Dez suspected he got to headquarters roughly five minutes after Sully and Jeff, but they were nowhere to be found by then. Dez expected an Ident officer was processing his brother already, checking for evidence on his body or clothing.
There was nothing Dez could do at this point, and he knew hovering wasn’t going to help his brother. Sully was twenty-two and, while he’d always be three years younger than Dez, he was an adult. Not that Sully didn’t come to him with problems anymore, but he’d been able to stand on his own two feet for a while now. And Dez knew his hanging around playing guard dog changed the dynamics of their adult relationship, held the possibility Sully would revert back to the shy, uncertain, scared kid he’d once been.
And so, after dropping off the bag containing Sully’s change of clothes with one of the members on hand, Dez gave the interview area a wide berth.
Apparently his father, Deputy Chief Flynn Braddock, didn’t subscribe to the same view.
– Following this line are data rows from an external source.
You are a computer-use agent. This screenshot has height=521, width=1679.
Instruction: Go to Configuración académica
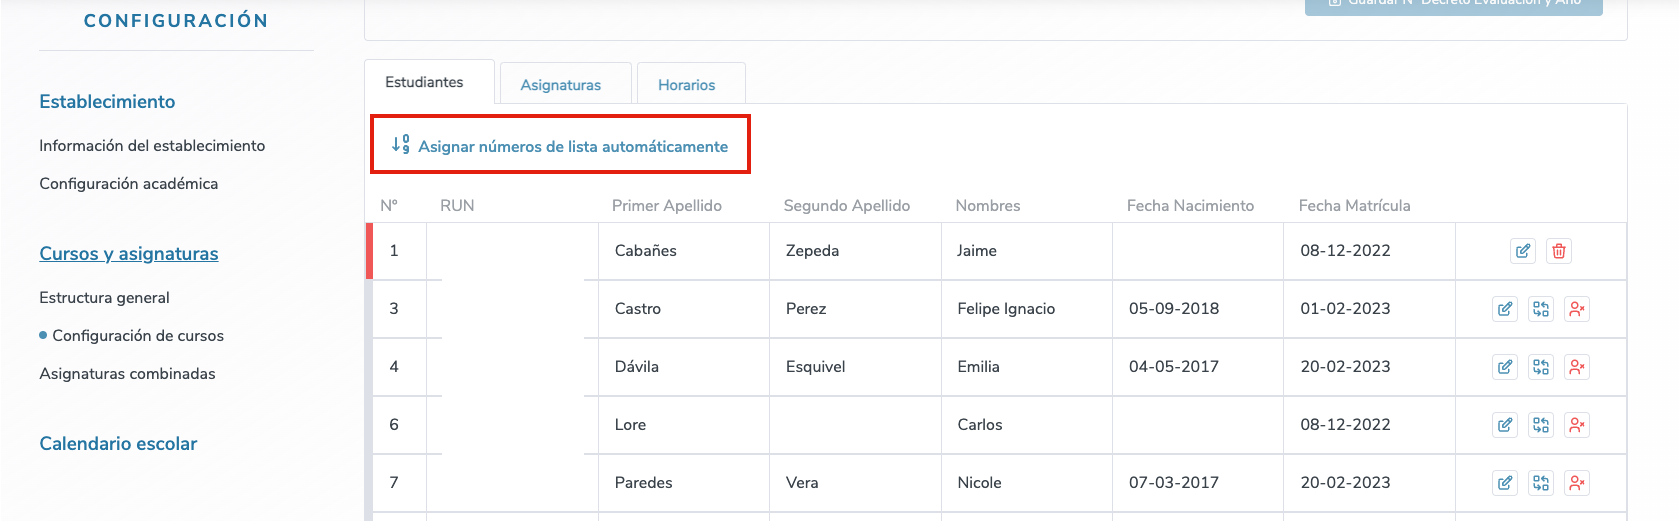128,184
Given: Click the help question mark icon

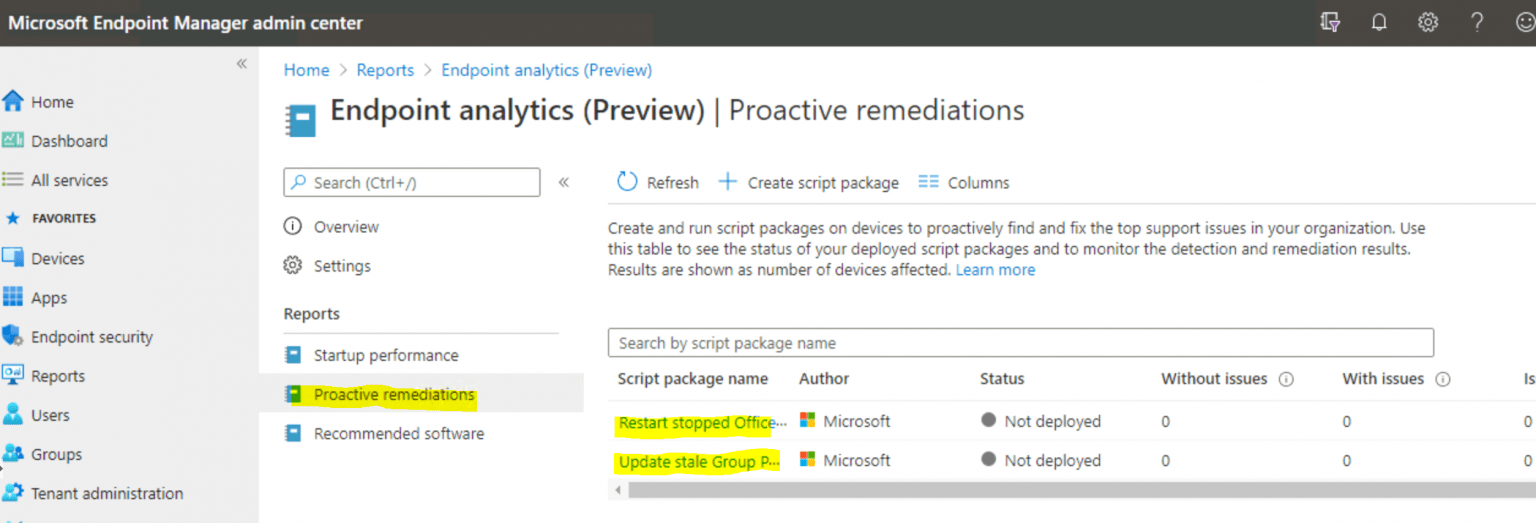Looking at the screenshot, I should point(1477,22).
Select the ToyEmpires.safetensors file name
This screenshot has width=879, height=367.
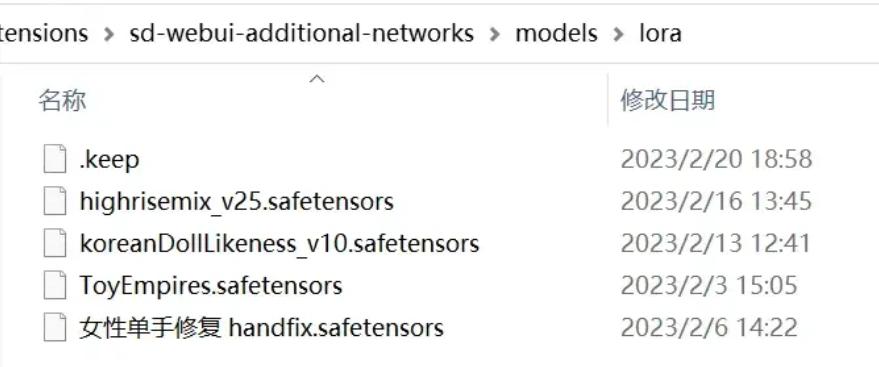211,286
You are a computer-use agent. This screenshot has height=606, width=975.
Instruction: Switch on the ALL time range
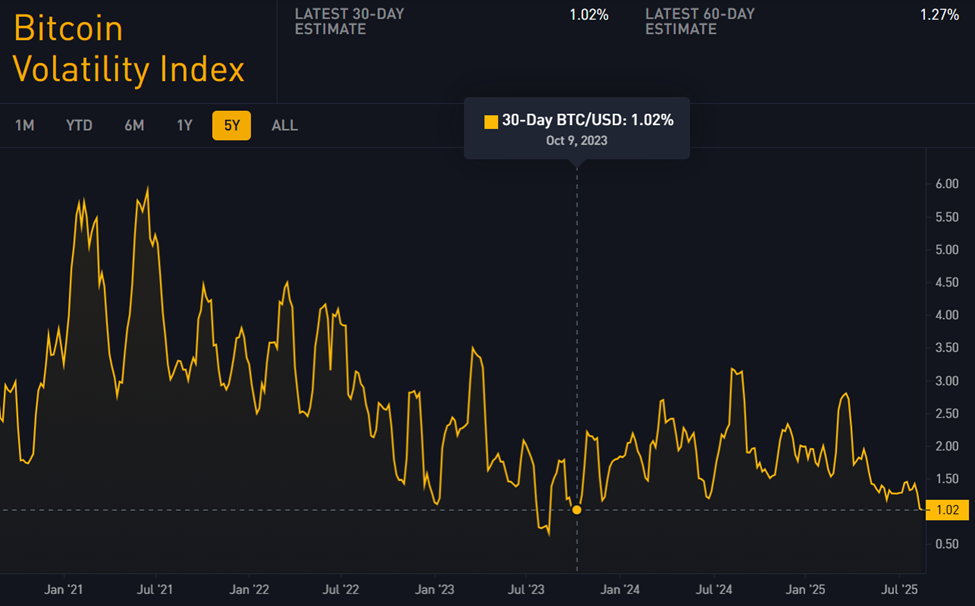tap(284, 125)
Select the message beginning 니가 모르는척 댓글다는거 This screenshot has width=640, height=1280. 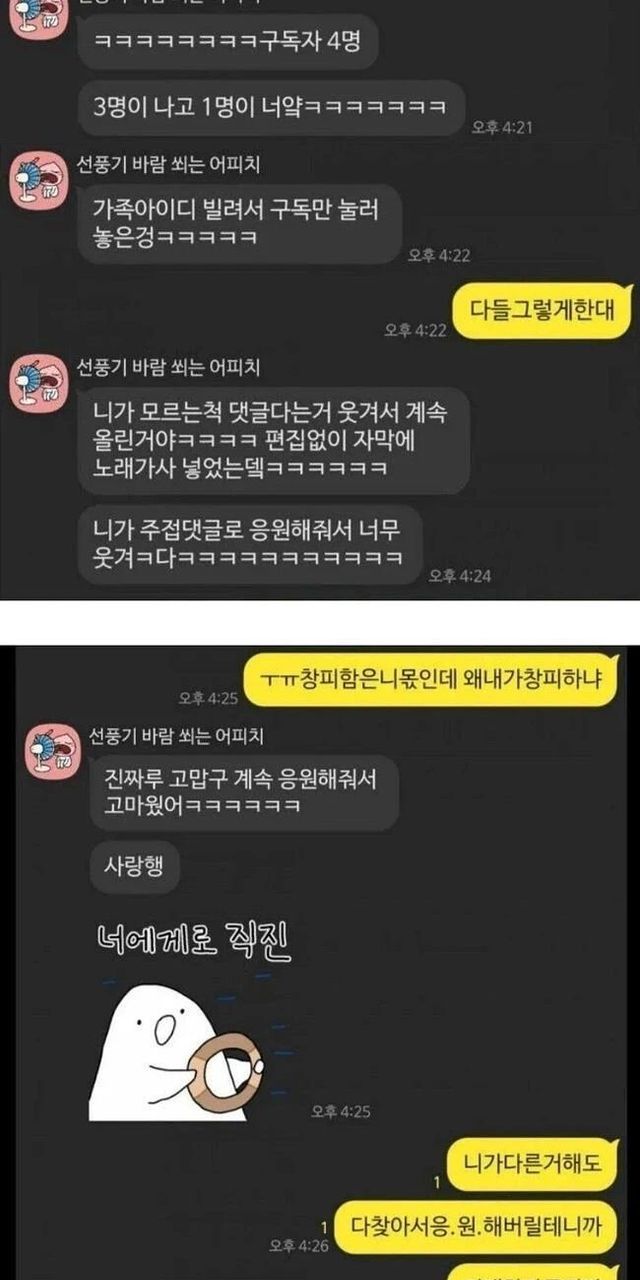coord(273,440)
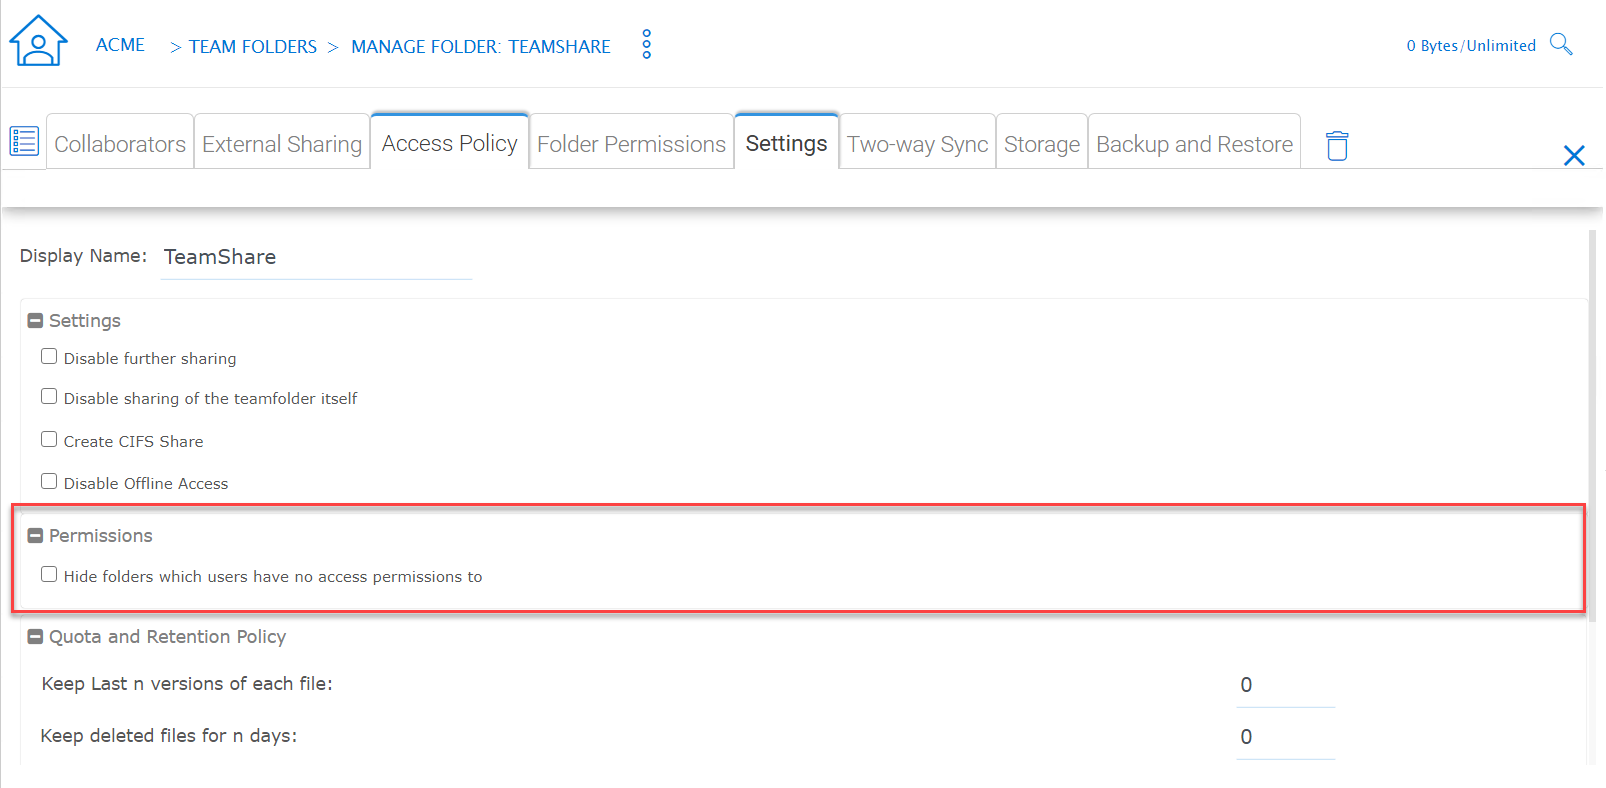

Dez was headed to see him when he ran into him on the stairs.
“I was just told they brought Sully in for questioning on his boss’s murder,” Flynn said. “Where is he?”
“I think Ident’s processing him.”
“How’s he doing?”
“In shock. A bit of a space cadet right now, honestly.”
“Was he hurt?”
“Not physically, no, but he’s pretty messed up. He’ll be okay, though. It’s Sully. He’s always been tougher than he looks.”
“You were with him?”
“Afterwards, yeah. I got there a few minutes after the call came in.”
“And you think he’s got his head screwed on straight? For the interview, I mean.”
“As straight as it’s going to be in the circumstances. Don’t worry, Dad. He’s on the quiet side, but he’s not going to let himself get railroaded or anything.”